GIVEN TASK — Copy only the records between the line containing "Identify the location of Cut." and the line containing "coordinates (2241, 739).", inclusive, switching "Describe" to "Explain" and leaving everything else unchanged.

------------------------

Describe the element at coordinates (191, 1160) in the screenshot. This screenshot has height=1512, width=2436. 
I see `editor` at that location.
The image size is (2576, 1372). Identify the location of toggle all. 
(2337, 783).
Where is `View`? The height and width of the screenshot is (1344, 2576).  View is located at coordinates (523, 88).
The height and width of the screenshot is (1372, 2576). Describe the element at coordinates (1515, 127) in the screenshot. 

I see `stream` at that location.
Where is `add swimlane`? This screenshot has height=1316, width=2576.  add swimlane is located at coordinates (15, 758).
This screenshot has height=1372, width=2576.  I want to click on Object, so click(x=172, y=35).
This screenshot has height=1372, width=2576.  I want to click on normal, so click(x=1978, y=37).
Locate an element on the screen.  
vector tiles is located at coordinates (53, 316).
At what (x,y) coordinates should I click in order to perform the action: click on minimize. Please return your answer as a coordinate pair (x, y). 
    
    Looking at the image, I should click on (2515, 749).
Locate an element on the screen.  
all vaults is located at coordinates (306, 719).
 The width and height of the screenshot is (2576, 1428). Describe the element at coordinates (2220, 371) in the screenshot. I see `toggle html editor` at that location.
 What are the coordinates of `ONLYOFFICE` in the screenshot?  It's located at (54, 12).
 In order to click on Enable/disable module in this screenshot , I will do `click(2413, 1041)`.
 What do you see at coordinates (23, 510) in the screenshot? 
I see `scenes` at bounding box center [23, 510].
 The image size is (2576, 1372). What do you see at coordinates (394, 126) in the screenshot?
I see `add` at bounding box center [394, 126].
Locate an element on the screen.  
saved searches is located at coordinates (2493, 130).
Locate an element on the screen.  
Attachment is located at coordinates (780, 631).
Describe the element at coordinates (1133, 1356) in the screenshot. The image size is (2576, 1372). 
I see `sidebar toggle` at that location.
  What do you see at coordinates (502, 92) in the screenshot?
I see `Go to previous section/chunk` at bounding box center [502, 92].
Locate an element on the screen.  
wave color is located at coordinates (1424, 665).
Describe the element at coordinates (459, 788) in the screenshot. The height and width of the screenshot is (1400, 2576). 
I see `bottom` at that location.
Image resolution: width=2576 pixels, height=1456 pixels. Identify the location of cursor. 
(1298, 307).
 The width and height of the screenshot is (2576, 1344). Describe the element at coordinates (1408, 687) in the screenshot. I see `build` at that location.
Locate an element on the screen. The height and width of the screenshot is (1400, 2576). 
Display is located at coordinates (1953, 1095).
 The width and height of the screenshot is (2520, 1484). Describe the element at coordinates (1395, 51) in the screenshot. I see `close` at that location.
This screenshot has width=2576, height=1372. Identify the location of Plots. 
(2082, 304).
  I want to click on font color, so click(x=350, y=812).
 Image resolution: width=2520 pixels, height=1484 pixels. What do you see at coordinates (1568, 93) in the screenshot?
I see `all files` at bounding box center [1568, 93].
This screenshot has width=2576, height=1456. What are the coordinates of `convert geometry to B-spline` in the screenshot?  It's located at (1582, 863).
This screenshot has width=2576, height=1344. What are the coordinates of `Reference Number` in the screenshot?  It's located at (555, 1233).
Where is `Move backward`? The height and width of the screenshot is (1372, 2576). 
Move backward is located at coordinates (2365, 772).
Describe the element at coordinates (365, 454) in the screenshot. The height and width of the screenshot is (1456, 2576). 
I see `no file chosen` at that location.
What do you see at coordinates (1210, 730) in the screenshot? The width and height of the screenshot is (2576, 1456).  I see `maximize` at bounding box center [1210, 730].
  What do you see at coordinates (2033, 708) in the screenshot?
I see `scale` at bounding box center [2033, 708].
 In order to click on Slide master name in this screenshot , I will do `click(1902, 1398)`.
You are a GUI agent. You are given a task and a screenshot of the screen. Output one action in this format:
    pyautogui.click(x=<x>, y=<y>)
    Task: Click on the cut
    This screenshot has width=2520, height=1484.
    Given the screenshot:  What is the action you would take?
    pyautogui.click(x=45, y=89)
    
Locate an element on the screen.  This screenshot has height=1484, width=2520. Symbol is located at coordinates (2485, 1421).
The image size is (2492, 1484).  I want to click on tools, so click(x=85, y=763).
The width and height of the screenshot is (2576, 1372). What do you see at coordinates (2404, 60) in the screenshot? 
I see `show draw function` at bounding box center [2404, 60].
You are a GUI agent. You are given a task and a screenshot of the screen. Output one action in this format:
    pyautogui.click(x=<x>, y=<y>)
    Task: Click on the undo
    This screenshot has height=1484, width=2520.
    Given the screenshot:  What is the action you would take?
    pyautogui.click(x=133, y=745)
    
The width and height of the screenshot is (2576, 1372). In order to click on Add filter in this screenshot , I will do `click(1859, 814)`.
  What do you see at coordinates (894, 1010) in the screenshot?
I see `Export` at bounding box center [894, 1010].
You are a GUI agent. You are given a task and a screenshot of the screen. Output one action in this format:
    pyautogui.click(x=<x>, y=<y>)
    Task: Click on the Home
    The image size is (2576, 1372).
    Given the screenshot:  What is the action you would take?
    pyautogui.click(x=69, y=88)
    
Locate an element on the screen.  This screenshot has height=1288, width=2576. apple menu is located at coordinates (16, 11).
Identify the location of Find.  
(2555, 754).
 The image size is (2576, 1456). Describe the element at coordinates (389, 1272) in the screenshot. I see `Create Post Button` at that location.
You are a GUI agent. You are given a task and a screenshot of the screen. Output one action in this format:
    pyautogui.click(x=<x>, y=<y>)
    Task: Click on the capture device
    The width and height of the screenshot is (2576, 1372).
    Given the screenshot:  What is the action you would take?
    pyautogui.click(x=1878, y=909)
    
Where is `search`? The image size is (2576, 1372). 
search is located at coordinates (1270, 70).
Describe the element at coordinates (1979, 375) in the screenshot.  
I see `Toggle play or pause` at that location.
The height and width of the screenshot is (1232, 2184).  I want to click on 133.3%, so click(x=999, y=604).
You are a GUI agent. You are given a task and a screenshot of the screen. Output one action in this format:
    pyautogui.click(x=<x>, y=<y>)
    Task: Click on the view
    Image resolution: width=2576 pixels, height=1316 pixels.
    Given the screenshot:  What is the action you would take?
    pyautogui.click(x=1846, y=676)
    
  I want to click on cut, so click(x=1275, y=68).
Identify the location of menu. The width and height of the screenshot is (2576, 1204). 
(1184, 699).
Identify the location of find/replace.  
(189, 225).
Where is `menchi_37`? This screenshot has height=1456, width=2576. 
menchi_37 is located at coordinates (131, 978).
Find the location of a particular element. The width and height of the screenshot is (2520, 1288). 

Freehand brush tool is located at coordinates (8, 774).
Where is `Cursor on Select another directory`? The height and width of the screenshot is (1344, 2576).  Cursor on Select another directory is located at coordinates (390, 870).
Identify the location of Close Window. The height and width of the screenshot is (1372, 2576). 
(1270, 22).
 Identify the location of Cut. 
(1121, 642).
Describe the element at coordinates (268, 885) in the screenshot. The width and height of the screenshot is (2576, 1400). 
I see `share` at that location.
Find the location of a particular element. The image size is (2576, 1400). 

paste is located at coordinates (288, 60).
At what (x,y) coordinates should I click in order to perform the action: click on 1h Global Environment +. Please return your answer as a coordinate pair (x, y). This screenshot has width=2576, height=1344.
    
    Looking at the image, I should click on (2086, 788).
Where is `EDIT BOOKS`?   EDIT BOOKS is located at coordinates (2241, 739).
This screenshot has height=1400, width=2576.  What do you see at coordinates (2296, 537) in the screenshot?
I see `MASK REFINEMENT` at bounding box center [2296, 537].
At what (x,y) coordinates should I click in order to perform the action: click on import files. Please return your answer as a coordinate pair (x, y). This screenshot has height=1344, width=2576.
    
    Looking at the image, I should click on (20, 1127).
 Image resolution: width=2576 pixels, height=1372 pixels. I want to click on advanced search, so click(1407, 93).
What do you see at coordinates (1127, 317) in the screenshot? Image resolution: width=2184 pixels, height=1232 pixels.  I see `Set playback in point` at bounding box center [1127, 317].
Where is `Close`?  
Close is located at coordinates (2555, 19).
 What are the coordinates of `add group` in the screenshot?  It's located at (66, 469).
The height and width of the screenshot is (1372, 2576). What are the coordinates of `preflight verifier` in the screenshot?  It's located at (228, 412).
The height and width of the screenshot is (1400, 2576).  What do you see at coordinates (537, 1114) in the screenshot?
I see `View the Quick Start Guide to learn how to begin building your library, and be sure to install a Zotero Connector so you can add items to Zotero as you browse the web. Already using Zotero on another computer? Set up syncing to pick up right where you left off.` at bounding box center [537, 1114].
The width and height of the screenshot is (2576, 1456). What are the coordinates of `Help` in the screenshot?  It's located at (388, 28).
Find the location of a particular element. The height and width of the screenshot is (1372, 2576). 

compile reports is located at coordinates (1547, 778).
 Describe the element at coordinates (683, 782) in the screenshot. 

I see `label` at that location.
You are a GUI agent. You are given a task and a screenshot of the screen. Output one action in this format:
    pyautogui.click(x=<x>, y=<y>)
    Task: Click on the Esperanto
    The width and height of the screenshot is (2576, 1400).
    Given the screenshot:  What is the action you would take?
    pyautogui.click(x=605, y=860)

------------------------

SOLVED EXERCISE —
 Identify the location of Cut. 
(1121, 642).
Explain the element at coordinates (268, 885) in the screenshot. The width and height of the screenshot is (2576, 1400). 
I see `share` at that location.
Find the location of a particular element. The image size is (2576, 1400). 

paste is located at coordinates (288, 60).
At what (x,y) coordinates should I click in order to perform the action: click on 1h Global Environment +. Please return your answer as a coordinate pair (x, y). This screenshot has width=2576, height=1344.
    
    Looking at the image, I should click on (2086, 788).
Where is `EDIT BOOKS`?   EDIT BOOKS is located at coordinates (2241, 739).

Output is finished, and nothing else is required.